Desde lo alto de la quebrada Chavilca, en Cieneguilla, Justo Arizapana vio a los miembros del Grupo Colina cavar cuatro fosas y enterrar allí los restos calcinados de los estudiantes y el profesor secuestrados de la Universidad La Cantuta. Aquel sábado 25 de abril de 1993, Arizapana se había quedado a dormir en ese botadero de basura, en medio de la oscuridad, para cuidar los cartones y plásticos que iba a reciclar.
Ahora, veintisiete años después de ese hecho decisivo, Justo Arizapana ha fallecido, en Cañete, aquejado por las consecuencias de un derrame cerebral que sufrió en el 2011 y la pobreza extrema. Durante las últimas semanas sus problemas de salud se agravaron debido a fallos en varios órganos. Se le hizo un despistaje de COVID-19, pero las pruebas salieron negativas.
Antes de la parálisis, Arizapana vivió a salto de mata, con temor de las repercusiones de su testimonio. Había dibujado el mapa que sirvió para que los reporteros de la desaparecida Revista Sí dieran con el lugar de los restos y jalaran el hilo que derivó en el arresto del grupo paramilitar. Los periodistas que siguieron el detalle de este caso no dieron con él hasta el fin del régimen de Alberto Fujimori.
La noche de los hechos, poco después de las 12, despertó asustado por el ruido y las luces de los faroles de dos camionetas que entraron hacia el botadero.
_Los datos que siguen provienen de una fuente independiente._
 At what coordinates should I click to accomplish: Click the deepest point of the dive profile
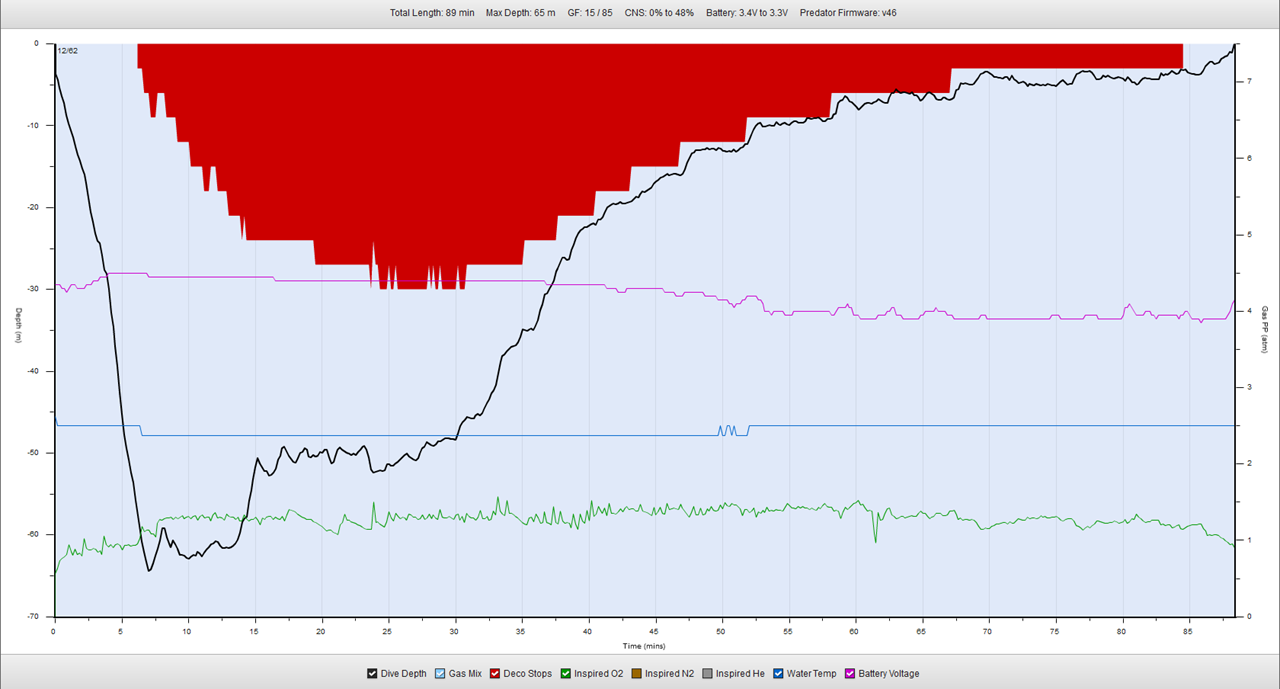click(x=149, y=570)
Arizapana había estado en prisión antes y vivía alerta, pegado a su radio. Trepó rápidamente hacia lo alto del cerro y desde allí vio lo que los hombres del mayor (r) Santiago Martin Rivas querían esconder.
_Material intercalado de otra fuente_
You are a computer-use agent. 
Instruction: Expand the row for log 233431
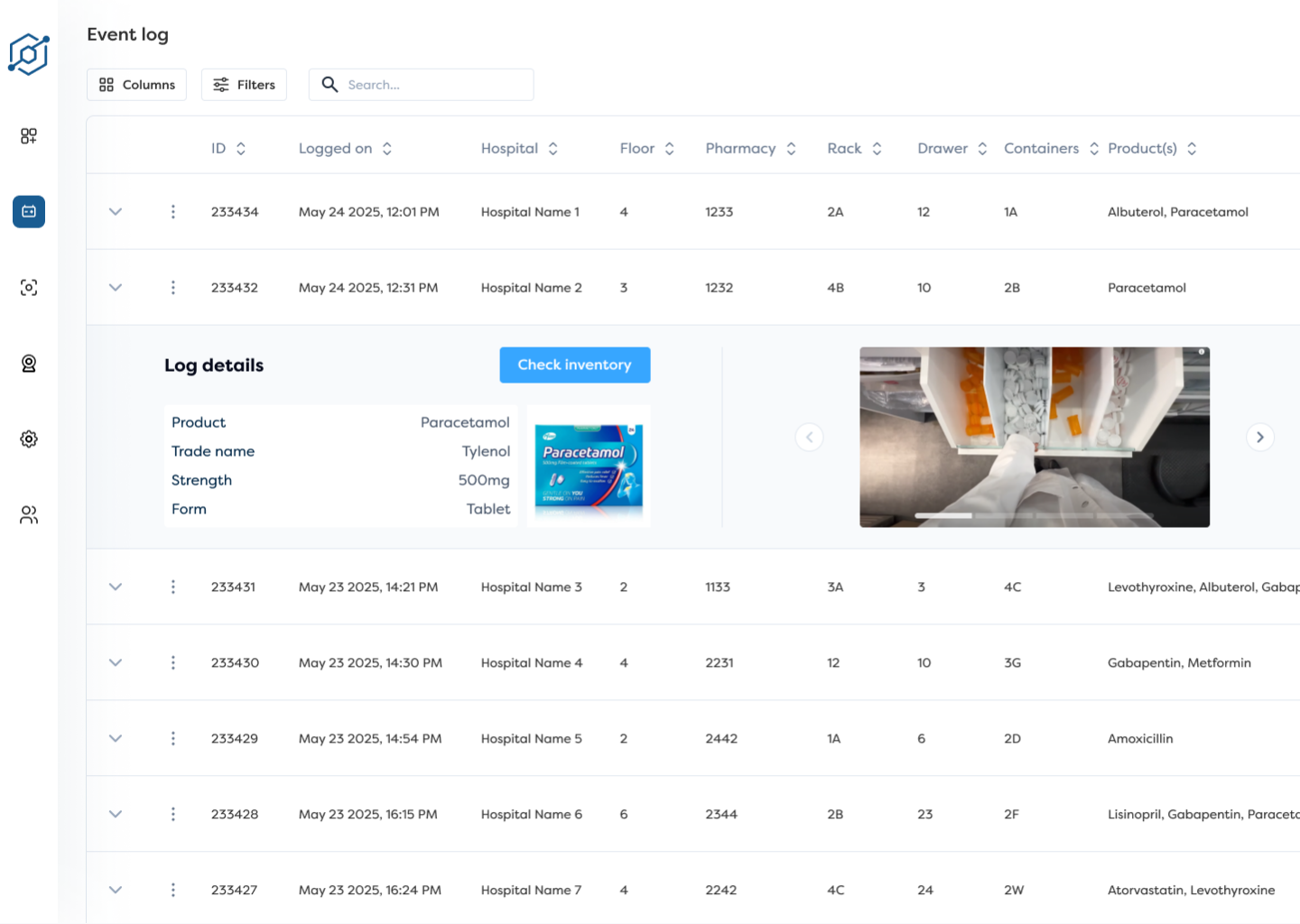[115, 587]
No lo divisaron porque Arizapana conocía bien el sitio y pudo esconderse. Las camionetas alumbraron las excavaciones que una docena de hombres de porte militar hicieron por una hora. Luego de que se retiraran, Arizapana esperó despierto hasta el amanecer para acercarse a indagar qué era lo que acababan de esconder.
Encontró huellas de botas militares y pensó que habían enterrado minas o armas, por lo que se puso a cavar en una fosa que había quedado semi abierta hasta que tocó cartón. Lo arrancó y encontró cenizas, por lo que supuso que se trataban de cuerpos.
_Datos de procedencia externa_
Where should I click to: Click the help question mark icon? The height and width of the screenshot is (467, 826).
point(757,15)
Con la ayuda de un amigo que conoció en prisión, el artesano Guillermo Catacora, Arizapana dibujó un croquis del sitio de los entierros. Se lo llevaron al entonces congresista Roger Cáceres Velásquez, del Frenatraca, quien presidía la comisión investigadora de la desaparición de los cantuteños.
Poco antes, el parlamentario Henry Pease había leído en el pleno una carta anónima, firmada por Comaca, seudónimo de un grupo de comandantes, mayores y capitanes, en el que se contaba detalles sobre el secuestro de las víctimas, en la madrugada del 18 de julio de 1992. El hemiciclo estaba controlado por el oficialismo fujimorista, pero aún así Pease logró que se forme este grupo de investigación, que Cáceres Velásquez lideró.
Los datos precisos de la carta que Pease había leído pusieron nervioso a Martin Rivas, por lo que ordenó que se muevan los cuerpos del sitio original del entierro, en la carretera Ramiro Prialé. Fue allí que sus subalternos los trasladaron hacia la quebrada Chavilca, donde el reciclador los vio.
Como Cáceres le había pedido pruebas, Arizapana regresó al lugar del entierro y extrajo el hueso de una cadera chamuscado para entregárselo como evidencia de su testimonio. El congresista le entregó una copia del mapa a los periodistas de Sí, Edmundo Cruz y José Arrieta, quienes, tras comprobar los hechos, destaparon el suceso.
Las hallazgos fiscales sirvieron para comprobar algo que sobre lo que en ese momento no se tenía certeza: que las diez víctimas secuestradas en La Cantuta habían sido ejecutadas. En las fosas, encontraron las llaves de Richard Amaro Condor, el hijo de Raida Condor, con las que abrieron su casillero y la reja de su casa, en el jirón Italia, en La Victoria. Más de una década después, Fujimori fue condenado por este caso.
La vida fue dura con Justo. La parálisis menguó su pequeño pero robusto cuerpo, por lo que tuvo que depender de sus escasos familiares, incluyendo su madre anciana, y de las colaboraciones de los organismos de Derechos Humanos. Antes de morir, escribió en algunos cuadernos sus hazañas, a las cuales había titulado “Un héroe en la oscuridad”. Un héroe que le dio paz a las familias que buscaban los restos de sus seres queridos en una época trágica.